To make the #FFF framework practical and consistent, we established guiding questions for each element. These questions enabled designers to apply the same criteria when evaluating designs, ensuring a common language and understanding.

For Form, we ask questions like:

  • “Does the <design> have elements that could be potentially subtracted without changing the end result?”

  • “Does the composition and balance of the <design> enhance its readability, and would it pass an accessibility test?”

  • “Would the <design> be considered clean and satisfying if it would be shared by a different project?”

For Fit, we considered:

  • “Does the <design> feel like Chainlink, even if all the logotypes would be removed?”

  • “Is the <design> consistent with the established brand style guides?”

Finally, for Function, we questioned:

  • “Does the <design> successfully conveys the message or emotion that it was originally supposed to convey?”

  • “Does the <design> fit its target audience?”

  • “Does the <design> drive viewers attention / eyes intentionally?”

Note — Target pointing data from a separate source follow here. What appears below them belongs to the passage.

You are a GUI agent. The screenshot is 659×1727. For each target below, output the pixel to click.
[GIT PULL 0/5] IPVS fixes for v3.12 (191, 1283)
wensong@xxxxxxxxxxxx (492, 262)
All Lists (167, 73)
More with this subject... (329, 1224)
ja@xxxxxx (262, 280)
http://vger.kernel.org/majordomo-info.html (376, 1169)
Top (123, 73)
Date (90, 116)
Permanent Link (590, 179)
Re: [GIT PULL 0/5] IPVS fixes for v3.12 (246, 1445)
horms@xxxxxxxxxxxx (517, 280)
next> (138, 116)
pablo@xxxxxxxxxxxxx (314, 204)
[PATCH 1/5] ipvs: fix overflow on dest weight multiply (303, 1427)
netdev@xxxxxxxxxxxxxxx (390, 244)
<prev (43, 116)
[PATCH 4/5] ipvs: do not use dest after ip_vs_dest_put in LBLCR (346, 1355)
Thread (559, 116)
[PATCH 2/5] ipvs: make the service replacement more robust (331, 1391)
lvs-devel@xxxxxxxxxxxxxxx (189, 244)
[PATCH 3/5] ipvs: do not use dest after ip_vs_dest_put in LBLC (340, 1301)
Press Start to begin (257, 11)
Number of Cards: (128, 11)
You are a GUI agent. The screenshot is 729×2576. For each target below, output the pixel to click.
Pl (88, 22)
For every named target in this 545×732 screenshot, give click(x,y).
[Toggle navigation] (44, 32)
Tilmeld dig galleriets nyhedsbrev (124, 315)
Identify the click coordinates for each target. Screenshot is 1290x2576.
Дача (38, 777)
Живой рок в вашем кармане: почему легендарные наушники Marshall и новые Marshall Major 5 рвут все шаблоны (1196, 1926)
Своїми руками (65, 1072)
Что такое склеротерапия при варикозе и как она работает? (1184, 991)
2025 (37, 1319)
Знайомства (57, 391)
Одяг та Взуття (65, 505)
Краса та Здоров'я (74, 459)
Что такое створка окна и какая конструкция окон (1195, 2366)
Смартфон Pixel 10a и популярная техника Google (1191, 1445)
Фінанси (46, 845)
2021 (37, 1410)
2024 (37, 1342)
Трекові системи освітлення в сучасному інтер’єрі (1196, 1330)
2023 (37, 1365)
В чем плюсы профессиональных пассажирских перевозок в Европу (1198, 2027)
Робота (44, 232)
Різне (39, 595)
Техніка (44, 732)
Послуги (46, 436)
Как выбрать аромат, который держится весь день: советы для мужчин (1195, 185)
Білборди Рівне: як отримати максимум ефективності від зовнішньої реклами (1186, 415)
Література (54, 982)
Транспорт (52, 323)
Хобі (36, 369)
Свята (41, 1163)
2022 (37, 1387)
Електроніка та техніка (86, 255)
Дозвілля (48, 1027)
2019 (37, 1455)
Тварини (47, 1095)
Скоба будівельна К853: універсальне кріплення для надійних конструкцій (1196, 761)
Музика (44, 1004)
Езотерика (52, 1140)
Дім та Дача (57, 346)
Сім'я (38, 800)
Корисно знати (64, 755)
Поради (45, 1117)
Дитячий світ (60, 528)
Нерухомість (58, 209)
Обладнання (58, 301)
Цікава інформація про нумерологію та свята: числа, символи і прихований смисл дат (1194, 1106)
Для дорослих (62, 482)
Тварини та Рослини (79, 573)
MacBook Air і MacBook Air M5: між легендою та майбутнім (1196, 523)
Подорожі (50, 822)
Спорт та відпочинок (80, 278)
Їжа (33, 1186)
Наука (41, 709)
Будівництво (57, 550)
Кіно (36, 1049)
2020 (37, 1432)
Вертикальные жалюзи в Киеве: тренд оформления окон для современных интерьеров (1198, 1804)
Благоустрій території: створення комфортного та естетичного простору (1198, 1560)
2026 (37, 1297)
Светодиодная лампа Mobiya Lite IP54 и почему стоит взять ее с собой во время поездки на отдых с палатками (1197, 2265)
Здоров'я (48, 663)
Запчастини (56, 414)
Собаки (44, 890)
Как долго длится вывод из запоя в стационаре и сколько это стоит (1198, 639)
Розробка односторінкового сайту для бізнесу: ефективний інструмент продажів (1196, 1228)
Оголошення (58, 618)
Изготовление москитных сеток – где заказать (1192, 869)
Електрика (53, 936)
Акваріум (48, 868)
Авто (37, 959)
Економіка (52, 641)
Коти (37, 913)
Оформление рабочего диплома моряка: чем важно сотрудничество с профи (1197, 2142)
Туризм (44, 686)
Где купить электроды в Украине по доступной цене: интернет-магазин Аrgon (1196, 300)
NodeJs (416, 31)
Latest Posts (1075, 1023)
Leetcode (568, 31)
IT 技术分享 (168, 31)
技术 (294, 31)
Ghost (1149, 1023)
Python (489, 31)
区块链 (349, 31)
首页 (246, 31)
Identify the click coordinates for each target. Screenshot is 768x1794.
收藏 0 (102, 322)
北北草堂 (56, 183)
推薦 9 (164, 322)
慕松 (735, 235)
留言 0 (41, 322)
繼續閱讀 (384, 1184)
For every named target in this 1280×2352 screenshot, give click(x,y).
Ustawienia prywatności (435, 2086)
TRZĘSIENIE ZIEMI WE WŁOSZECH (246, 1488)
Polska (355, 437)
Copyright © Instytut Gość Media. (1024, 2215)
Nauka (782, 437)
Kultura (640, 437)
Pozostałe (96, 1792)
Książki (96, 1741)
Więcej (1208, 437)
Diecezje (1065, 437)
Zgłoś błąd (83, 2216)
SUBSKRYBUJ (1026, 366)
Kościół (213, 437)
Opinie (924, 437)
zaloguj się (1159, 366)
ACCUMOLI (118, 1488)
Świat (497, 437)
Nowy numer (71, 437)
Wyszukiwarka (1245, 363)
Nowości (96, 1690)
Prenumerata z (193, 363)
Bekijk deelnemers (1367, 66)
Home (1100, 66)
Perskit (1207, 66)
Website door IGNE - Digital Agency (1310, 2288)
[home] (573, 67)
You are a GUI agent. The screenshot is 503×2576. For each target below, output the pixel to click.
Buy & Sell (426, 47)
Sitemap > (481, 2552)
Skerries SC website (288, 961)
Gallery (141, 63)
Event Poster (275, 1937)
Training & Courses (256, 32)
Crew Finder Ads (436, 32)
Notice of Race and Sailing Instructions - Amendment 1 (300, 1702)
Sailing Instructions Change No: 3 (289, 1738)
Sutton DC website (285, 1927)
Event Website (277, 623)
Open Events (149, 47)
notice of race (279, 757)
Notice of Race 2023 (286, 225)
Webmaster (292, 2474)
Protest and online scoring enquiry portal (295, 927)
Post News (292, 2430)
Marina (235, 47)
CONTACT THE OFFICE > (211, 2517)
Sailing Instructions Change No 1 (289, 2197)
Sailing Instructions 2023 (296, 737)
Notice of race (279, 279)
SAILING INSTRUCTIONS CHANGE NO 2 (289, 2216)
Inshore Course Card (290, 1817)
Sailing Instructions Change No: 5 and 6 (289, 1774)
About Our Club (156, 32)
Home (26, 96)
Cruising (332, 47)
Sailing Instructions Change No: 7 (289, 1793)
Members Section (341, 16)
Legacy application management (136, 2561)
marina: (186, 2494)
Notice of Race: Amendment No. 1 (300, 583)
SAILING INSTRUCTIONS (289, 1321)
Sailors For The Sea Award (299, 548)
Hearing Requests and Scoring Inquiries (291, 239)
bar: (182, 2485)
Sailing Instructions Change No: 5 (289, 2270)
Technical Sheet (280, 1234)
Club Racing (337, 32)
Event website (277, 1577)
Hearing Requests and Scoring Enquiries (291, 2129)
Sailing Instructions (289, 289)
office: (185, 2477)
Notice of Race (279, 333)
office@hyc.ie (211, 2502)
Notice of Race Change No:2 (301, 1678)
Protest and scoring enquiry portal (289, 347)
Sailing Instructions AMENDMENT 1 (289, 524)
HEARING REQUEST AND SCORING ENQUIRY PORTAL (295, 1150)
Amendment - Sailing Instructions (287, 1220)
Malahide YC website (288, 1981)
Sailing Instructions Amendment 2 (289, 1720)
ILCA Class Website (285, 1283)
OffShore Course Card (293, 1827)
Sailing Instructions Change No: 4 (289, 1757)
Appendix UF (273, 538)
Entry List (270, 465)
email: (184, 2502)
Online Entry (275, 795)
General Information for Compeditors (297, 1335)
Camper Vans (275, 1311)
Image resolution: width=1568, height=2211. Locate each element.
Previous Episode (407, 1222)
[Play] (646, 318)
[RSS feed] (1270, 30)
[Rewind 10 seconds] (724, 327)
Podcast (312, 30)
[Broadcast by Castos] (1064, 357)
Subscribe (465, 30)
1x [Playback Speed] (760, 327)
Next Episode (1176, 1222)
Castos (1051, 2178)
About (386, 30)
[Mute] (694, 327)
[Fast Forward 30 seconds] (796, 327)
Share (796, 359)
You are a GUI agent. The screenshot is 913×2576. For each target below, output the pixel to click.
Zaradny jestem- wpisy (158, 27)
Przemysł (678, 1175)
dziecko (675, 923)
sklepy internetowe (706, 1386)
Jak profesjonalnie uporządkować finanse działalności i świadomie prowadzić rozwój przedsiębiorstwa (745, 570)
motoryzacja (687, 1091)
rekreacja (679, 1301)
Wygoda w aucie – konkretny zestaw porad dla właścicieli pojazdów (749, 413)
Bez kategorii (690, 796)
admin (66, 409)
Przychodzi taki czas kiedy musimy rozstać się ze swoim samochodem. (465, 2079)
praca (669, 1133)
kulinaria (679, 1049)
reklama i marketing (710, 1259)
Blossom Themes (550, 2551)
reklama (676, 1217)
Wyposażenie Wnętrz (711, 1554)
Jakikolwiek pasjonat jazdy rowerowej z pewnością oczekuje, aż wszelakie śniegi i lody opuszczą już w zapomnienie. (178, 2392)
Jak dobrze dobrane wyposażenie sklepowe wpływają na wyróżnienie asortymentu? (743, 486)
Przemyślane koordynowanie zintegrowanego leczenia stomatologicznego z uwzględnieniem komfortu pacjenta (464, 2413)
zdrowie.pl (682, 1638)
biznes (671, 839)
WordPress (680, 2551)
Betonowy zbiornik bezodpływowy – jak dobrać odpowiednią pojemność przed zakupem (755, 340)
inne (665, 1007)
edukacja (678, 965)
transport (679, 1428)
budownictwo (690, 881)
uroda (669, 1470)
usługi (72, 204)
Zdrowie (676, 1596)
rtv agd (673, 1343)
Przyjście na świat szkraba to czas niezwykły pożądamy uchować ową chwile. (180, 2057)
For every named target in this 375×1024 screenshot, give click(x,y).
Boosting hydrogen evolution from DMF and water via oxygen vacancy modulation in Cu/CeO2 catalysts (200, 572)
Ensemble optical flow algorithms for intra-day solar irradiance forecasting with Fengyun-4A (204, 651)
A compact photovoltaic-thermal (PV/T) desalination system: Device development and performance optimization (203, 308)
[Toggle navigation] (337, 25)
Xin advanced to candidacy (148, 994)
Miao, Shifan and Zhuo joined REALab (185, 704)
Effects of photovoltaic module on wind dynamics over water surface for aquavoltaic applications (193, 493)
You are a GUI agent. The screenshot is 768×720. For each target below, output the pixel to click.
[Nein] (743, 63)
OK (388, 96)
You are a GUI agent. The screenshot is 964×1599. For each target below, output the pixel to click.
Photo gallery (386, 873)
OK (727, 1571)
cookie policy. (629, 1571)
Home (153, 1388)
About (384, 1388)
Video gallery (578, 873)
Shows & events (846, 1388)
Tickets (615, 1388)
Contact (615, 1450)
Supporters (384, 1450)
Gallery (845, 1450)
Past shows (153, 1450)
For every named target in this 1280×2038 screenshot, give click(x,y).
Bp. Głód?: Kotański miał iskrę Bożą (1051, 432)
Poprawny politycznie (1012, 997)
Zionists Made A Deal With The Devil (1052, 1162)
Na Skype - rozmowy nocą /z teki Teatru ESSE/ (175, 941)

A Point-based Metric System

By this point, we had half of the system cracked, but we still needed to figure out one of the most important parts. How can we measure this? Having a clear ruler to track the quality assessment of the Design output was not only important to identify strengths and opportunities, but also to compile data that would show overall trends within the team.

To overcome this, we then developed a simple yet practical metric system based on points. Team members needed to apply a score of 1-5 for each of the essential parameters: FORM, FIT, and FUNCTION, using the guiding questions as references. The sum of the points would determine the final F score, with #F being the lowest ranking, #FF the medium ranking, and #FFF the highest ranking.

So, in short, aim for FFF, and let’s keep F only to pay respects (Call of Duty fans will understand the reference).

Implementing an automated spreadsheet

Once we concluded on the goal, system, and guidelines of the system, we needed to tackle one of the most important parts: its execution. It needed to be an easy, comprehensive, and scalable system.

After exploring some available tools and workflows, we decided to go to the basics: spreadsheets. We created an automated spreadsheet that calculates the F ranking based on participants' responses. This tool has made it easier for our team to assess designs using the #FFF framework consistently, as well as minimizing the time needed to prepare these assessments over time.

The Results: insights, growth, and a culture of excellence

Our experience with the #FFF framework has been highly efficient and insightful. By running the assessment quarterly, we gained valuable insights into our strengths and identified opportunities for improvement. This systematic approach to design evaluation provided us with the knowledge needed to refine our work continuously.

Moreover, the framework has contributed to fostering a culture where we genuinely care about what we do. Our team members are more invested in their work, striving to create designs that not only look great but also deliver exceptional results. By embracing the #FFF framework, we have unlocked our design superpowers and reinforced Chainlink Lab’s culture of excellence.